In diesem Talk schöpft Janis Lena Meißner aus ihrer eigenen Erfahrung als Studentin „anders“ zu sein, reflektiert über die Bedeutung von inklusiver Hochschullehre aus Sicht einer Lehrperson und teilt ein paar persönliche Praktiken, wie sie ihre Lehre mit Blick auf Diversität und Inklusion gestaltet.
Vor 20 Jahren war sie noch selbst Studentin an der TU Wien – und in mehrfacher Hinsicht im Informatik-Studium eine statistische Ausreißerin: weiblich, AHS-Absolventin mit geringen Programmier-Vorkenntnissen und die erste in ihrer Familie, die sich an ein Universitätsstudium herantraute. Sie kann sich noch gut daran erinnern, wie sich diese Unterschiede in ihrem Studienalltag widerspiegelten; sich anders zu fühlen, nicht immer ernst genommen zu werden und oft so, als müsste sie doppelt und dreifach beweisen, dass sie in ihrem gewählten Studium „richtig“ ist. Ein Bachelor- und ein Masterstudienabschluss, ein Doktorat in England und mehrere Auszeichnungen für exzellente Studienleistungen und für ihren Einsatz für Diversität und Inklusion an Hochschulen später, besteht kein Zweifel mehr, dass ihre Studienwahl damals richtig war. Mittlerweile ist ihr zudem bewusst geworden, dass sie selbst (trotz aller genannten Unterschiede und erlebten Hürden) zugleich relativ privilegiert im Studium war.

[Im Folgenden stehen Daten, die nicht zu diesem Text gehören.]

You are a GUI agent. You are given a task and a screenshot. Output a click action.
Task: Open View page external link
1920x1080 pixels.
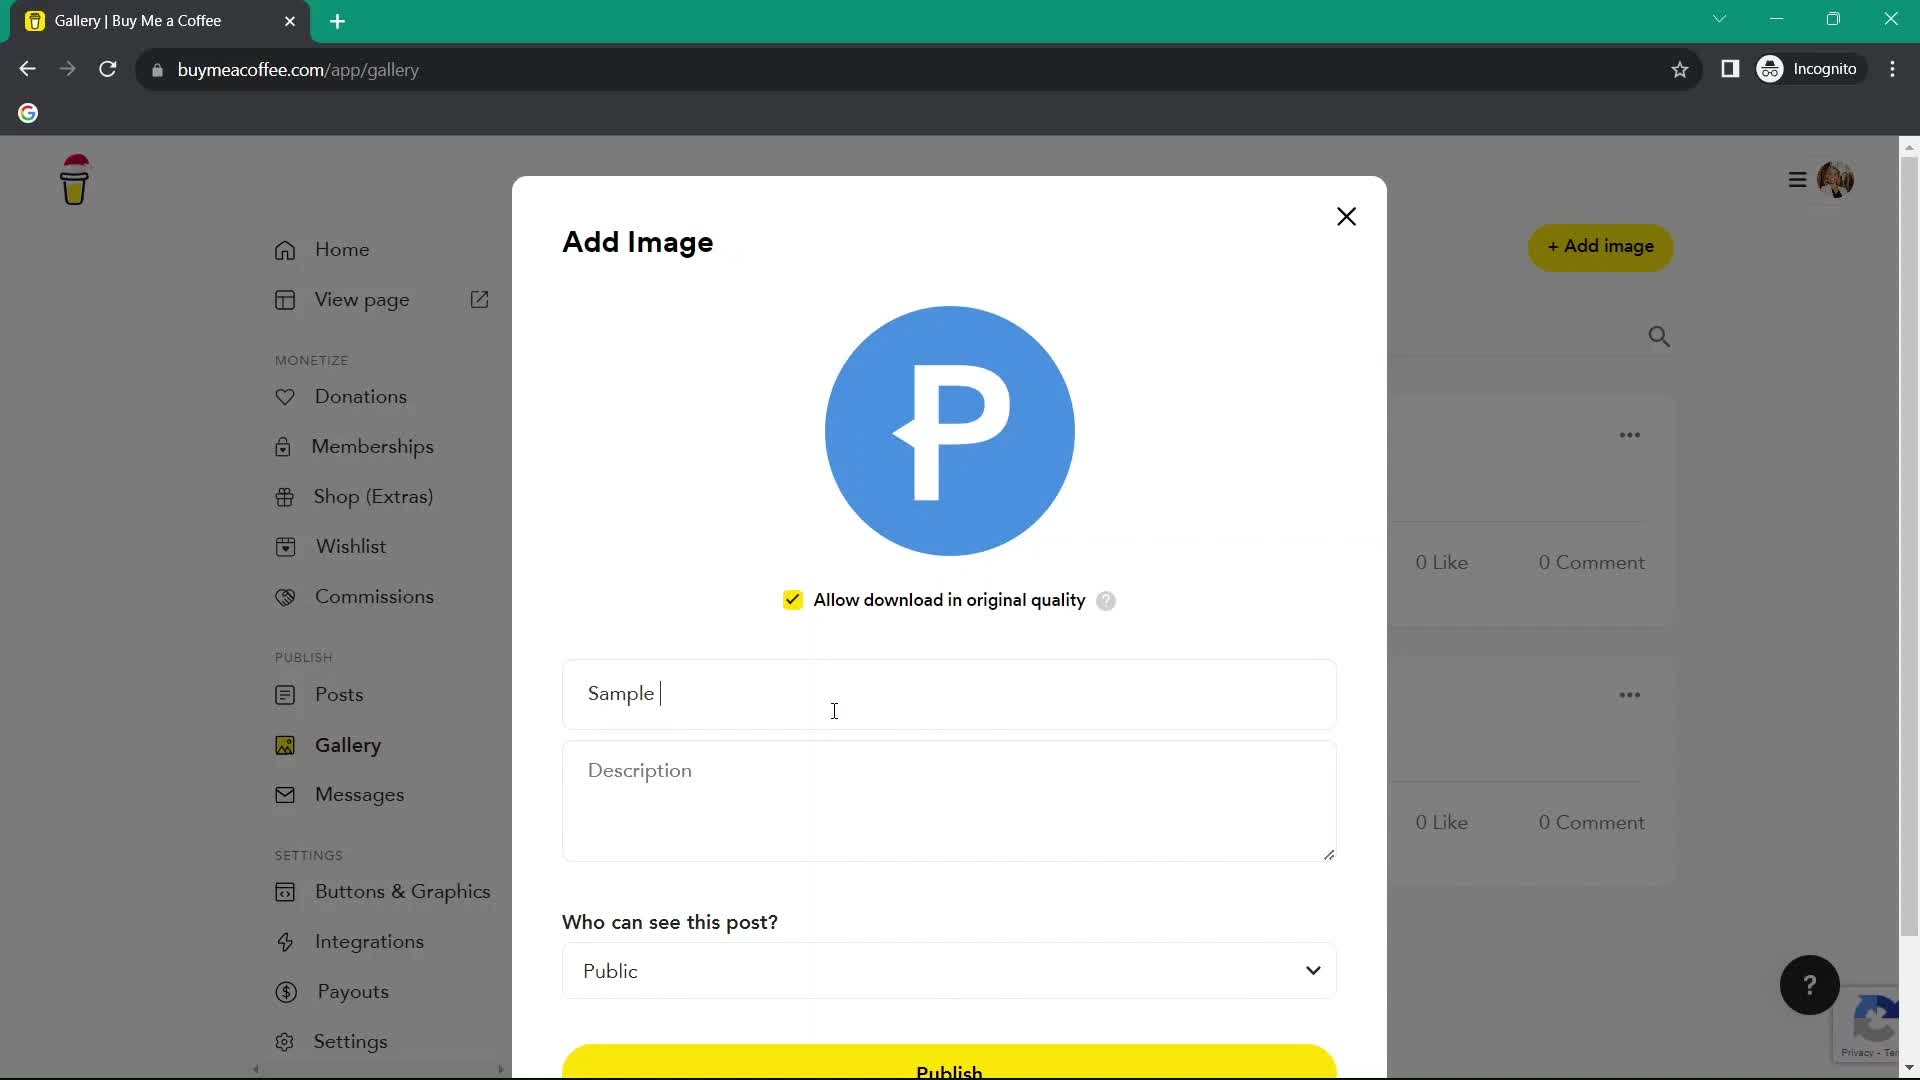(x=479, y=299)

Auf dem Weg begegnete sie Studierenden, die aufgrund ihrer Unterschiede teilweise noch mehr damit zu kämpfen hatten und haben, „anders“ zu sein – sei es aufgrund ihres Geschlechts, ihres kulturellen Hintergrunds oder einer Behinderung. Lehrpersonen können können für diese Studierenden einen wichtigen Unterschied ausmachen, wenn sie bereit sind, hinzuhören, sich aktiv mit diversen Lebensrealitäten auseinanderzusetzen und maßgeschneiderte Unterstützung zu leisten. Es geht darum, Studierende, die sich „anders“ fühlen, darin zu bestärken, dass sie in ihrem Wahlstudium „richtig“ sind. Genau dies ist das Handwerk von inklusiver Hochschullehre.
An der sich unmittelbar an die Keynote anschließende Podiumsdiskussion nehmen folgende Personen teil, die einen Beitrag zum Schwerpunkt „Inklusive Gestaltung von Hochschulen – Innovation und Barrierefreiheit in der Lehre“ des am 15. Dezember erschienenen fnma Magazins verfasst haben:
DI Janis Lena Meißner, MRes PhD ist Forscherin an der Human-Computer Interaction Forschungsgruppe der TU Wien mit Schwerpunkt auf Technologiewirkung und inklusive Digitalisierungsprozesse. Als Dozentin unterrichtet sie derzeit die Lehrveranstaltungen „User Research Methoden“ und „Free and Open Technologies“ im Informatik-Master-Studiengang „Media and Human-Centred Computing“ an der TU Wien, sowie „Technologien für Inklusion“ im Bachelorstudiengang „Inklusive Pädagogik in außerschulischen Praxisfeldern“ an der Bertha von Suttner Privatuniversität St. Pölten.